Application of a locus-specific DNA hybridization probe in the analysis of the slow-feathering endogenous virus complex of chickens.

To investigate further the sex-linked, slow-feathering (SF) locus, a DNA hybridization probe that flanks the integration site of endogenous virus ev21 was used to probe Southern blots from a variety of commercial SF White Leghorn (WL), broiler, and endangered lines. After HaeIII digestion of DNA from SF WL, the 5' and 3' provirus-cell junction fragments were seen in addition to a 2.5-kb fragment of cell sequences that was homologous with the viral integration region. The latter polymorphism, which appeared to represent sequences duplicated after integration of EV21, was designated unoccupied repeat URa. Among SF broiler crosses, the same provirus-cell junction fragments were found but the pristine region that represented the 1.6-kb proviral URb was also found.
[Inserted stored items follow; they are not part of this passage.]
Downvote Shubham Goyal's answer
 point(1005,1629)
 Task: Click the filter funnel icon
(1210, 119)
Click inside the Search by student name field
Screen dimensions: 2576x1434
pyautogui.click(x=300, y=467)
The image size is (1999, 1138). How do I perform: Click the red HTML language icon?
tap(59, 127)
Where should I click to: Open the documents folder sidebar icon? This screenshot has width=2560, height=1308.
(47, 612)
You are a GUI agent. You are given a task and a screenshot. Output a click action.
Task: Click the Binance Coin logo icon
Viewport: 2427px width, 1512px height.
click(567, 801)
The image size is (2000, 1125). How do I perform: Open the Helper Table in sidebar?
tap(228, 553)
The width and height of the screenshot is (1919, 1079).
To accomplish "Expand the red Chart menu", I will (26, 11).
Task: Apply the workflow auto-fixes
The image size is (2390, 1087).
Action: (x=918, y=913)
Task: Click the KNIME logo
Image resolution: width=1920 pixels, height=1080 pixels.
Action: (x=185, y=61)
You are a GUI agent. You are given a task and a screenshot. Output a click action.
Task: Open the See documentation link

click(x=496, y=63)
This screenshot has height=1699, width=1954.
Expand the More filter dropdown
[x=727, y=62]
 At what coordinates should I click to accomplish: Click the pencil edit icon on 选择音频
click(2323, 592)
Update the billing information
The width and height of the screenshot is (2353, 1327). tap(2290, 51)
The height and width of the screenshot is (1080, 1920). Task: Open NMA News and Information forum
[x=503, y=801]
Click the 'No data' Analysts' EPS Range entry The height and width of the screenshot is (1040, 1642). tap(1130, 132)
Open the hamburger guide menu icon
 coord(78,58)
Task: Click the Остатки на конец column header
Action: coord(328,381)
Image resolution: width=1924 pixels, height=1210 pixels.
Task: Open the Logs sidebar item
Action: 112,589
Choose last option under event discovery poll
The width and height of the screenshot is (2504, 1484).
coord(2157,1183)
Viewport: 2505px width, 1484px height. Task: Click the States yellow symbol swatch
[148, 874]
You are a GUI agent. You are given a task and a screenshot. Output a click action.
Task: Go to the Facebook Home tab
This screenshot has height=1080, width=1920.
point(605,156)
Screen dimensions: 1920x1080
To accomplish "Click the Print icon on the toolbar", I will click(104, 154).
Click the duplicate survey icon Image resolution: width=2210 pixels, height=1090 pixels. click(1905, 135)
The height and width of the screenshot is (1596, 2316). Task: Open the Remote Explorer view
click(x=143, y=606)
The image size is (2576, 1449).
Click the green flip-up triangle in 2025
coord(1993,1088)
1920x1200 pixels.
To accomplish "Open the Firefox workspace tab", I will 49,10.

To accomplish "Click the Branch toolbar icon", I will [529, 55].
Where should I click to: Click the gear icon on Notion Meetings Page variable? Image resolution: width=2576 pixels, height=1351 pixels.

Only URb was found among rapid-feathering (RF) chickens, regardless of breed. Although there was marked (greater than 95%), agreement between the presence of ev21-cell; junction fragments and the SF phenotype among both WL and broilers, Southern blots of DNA from a few commercial SF broiler chickens lacked ev21 junction fragments but some RF revertants harbored ev21 junction fragments. These anomalies suggest that ev21 may not be the sole determinant of the SF phenotype.